No mesmo sentido, aliás, aponta, concordantemente, a correspondente norma do invocado CPPT, a saber, o n.º 4 do art.º 280º, relativamente às decisões dos tribunais tributários de 1ª instância proferidas em processos de impugnação judicial ou de execução fiscal.
A idêntica e inexorável conclusão – da inadmissibilidade do controvertido recurso - haveria de conduzir-nos a eventual e também necessária averiguação àcerca da verificação ou não de outro dos pressupostos legais da admissibilidade do recurso, da legitimidade da Recorrente para interpor o presente recurso – cfr. art.º 687º n.º 3 e 680º do subsidiariamente aplicável CPC -, já que, como aliás se decidiu em caso em tudo semelhante ao dos presentes autos, ao arguido falece a necessária legitimidade para recorrer jurisdicionalmente da decisão judicial proferida no respectivo processo de recurso judicial de decisão administrativa de aplicação de coima fiscal que, não conhecendo do mérito daquele recurso, determina antes a remessa dos autos ao Ministério Público para a necessária instrução/inquérito, com base no sufragado entendimento de que os factos levados ao conhecimento do Tribunal são porventura susceptíveis de integrar antes a prática de crime – cfr. acórdão de 26.06.2002, processo n.º 26.624 -.
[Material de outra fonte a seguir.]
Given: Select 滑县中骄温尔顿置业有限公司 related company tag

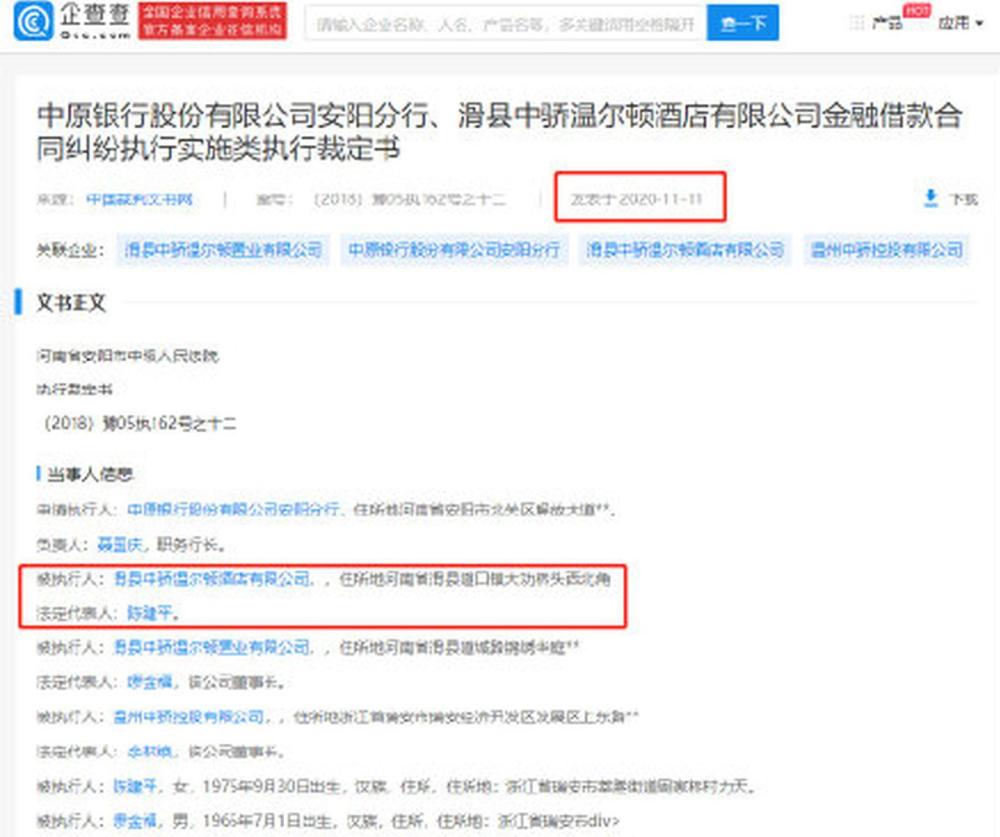Looking at the screenshot, I should point(223,249).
Nestes casos e em função do decidido, o arguido não tem legitimidade para recorrer jurisdicionalmente daquela decisão judicial pois, não lhe advindo dela, directa e imediatamente, qualquer prejuízo, não pode considerar-se vencido, para o sindicado efeito – citado art.º 680º do CPC -.
Não sendo sequer caso de recorrer, por manifestamente desnecessário, à invocada norma do regime processual subsidiário aplicável ex vi do convocado art.º 3º al. b) do RGIT, o regime geral do ilícito de mera ordenação social consagrado no DL n.º 433/82 e ao regime processual que este – cfr. art.º 74º n.º 4 – recomenda se recorra, o Código de Processo Penal.
O interposto recurso era já legalmente inadmissível pelas agora apontadas razões.
Daí que não possa lograr consequentemente provimento o recurso jurisdicional daquela decisão judicial que, ainda que com díspar fundamentação, assim entendeu e decidiu, rejeitando o recurso interposto.
Termos em que acordam os Juizes desta Secção do Supremo Tribunal Administrativo em negar provimento ao presente recurso jurisdicional.
Custas pela Recorrente.
Lisboa, 15 de Janeiro de 2003.
Alfredo Madureira – Relator – Brandão de Pinho – Almeida Lopes.